# [PROBLEM DETAILS]
Update the part that opens with the line containing "Image resolution: width=411" and closes with the line containing "nav-item-services: Services is". Rewrite those lines with "screenshot" replaced by "screen capture" and everything else left as it is.

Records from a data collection
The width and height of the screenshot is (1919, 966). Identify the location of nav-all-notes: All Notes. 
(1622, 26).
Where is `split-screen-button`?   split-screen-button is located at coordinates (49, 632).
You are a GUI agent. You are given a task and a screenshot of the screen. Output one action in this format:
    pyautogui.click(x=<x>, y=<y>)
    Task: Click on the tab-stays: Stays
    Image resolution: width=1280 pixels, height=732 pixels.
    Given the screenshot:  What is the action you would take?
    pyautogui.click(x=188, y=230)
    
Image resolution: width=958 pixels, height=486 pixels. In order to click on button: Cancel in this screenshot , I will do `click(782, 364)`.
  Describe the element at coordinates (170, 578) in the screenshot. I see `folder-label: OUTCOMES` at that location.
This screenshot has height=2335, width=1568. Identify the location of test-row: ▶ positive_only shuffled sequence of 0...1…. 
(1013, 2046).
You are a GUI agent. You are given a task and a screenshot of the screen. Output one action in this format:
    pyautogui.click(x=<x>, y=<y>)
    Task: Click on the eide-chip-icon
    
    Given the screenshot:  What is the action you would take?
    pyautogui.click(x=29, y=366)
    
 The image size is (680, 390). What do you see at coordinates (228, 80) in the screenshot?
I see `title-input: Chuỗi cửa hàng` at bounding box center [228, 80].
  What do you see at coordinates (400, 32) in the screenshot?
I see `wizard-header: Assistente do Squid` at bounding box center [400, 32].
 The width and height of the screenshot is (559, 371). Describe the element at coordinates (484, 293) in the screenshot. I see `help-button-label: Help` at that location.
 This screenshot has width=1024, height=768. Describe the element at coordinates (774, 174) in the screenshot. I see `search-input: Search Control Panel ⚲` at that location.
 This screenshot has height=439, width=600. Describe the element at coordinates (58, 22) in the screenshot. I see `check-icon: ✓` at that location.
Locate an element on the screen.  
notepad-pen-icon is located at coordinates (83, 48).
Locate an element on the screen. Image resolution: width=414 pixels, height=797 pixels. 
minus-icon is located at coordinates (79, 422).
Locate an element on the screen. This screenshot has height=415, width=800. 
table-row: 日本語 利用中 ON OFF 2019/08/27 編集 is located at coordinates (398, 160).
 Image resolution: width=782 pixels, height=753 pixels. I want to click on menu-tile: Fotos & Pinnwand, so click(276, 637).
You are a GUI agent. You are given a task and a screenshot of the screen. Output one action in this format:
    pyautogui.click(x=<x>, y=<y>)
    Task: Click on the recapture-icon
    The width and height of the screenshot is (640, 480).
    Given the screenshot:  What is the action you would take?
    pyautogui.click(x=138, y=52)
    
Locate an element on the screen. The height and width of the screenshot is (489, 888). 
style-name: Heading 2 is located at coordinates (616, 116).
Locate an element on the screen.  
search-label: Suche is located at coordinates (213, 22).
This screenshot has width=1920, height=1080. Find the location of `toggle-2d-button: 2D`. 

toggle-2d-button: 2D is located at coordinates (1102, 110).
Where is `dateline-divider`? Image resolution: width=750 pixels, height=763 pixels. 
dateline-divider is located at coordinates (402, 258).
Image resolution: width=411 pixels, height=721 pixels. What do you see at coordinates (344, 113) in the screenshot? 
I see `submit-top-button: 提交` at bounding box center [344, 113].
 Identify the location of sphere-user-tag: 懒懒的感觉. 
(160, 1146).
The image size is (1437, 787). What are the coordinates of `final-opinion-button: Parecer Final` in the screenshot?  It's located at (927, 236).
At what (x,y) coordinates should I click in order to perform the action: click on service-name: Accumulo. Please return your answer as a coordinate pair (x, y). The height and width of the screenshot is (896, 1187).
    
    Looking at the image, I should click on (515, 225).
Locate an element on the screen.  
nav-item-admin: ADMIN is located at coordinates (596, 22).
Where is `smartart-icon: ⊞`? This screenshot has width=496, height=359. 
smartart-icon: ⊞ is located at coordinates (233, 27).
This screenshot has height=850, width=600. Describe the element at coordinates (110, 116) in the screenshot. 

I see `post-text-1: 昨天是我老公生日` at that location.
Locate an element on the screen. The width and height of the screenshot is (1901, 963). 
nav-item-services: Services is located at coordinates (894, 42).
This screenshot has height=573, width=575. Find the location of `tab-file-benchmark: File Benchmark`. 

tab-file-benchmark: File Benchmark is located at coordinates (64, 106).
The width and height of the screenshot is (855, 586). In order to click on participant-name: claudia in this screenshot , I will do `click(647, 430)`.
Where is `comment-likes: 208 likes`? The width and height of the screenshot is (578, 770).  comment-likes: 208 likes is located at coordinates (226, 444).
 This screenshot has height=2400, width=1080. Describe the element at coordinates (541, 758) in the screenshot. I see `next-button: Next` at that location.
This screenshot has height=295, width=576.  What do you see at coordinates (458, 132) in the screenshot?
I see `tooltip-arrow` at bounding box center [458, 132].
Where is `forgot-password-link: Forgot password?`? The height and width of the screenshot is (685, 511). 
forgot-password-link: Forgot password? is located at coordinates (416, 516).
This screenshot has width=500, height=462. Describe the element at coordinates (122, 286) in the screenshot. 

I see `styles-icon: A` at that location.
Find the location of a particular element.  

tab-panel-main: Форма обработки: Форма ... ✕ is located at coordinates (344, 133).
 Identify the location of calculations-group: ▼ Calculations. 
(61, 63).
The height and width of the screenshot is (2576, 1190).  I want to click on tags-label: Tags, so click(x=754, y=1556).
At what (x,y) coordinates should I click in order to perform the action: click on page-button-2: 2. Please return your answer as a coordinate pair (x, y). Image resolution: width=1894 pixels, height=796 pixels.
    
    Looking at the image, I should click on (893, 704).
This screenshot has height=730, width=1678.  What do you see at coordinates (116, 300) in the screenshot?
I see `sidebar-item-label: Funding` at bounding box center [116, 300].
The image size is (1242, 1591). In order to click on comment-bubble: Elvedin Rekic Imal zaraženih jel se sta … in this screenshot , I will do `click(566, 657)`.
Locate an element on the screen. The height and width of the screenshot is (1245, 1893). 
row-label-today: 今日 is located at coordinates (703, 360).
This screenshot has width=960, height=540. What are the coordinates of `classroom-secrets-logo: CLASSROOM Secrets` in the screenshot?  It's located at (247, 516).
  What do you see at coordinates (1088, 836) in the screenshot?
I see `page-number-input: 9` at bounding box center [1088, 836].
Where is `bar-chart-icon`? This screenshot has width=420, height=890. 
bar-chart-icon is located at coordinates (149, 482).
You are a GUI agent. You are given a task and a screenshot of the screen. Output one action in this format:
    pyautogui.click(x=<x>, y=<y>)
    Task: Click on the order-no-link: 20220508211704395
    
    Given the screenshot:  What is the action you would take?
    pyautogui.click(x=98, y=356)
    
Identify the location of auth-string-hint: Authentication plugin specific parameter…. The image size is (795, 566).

# [ANSWER FOR THE TASK]
Image resolution: width=411 pixels, height=721 pixels. What do you see at coordinates (344, 113) in the screen capture? 
I see `submit-top-button: 提交` at bounding box center [344, 113].
 Identify the location of sphere-user-tag: 懒懒的感觉. 
(160, 1146).
The image size is (1437, 787). What are the coordinates of `final-opinion-button: Parecer Final` in the screen capture?  It's located at (927, 236).
At what (x,y) coordinates should I click in order to perform the action: click on service-name: Accumulo. Please return your answer as a coordinate pair (x, y). The height and width of the screen capture is (896, 1187).
    
    Looking at the image, I should click on (515, 225).
Locate an element on the screen.  
nav-item-admin: ADMIN is located at coordinates (596, 22).
Where is `smartart-icon: ⊞`? This screen capture has width=496, height=359. 
smartart-icon: ⊞ is located at coordinates (233, 27).
This screen capture has height=850, width=600. Describe the element at coordinates (110, 116) in the screen capture. 

I see `post-text-1: 昨天是我老公生日` at that location.
Locate an element on the screen. The width and height of the screen capture is (1901, 963). 
nav-item-services: Services is located at coordinates (894, 42).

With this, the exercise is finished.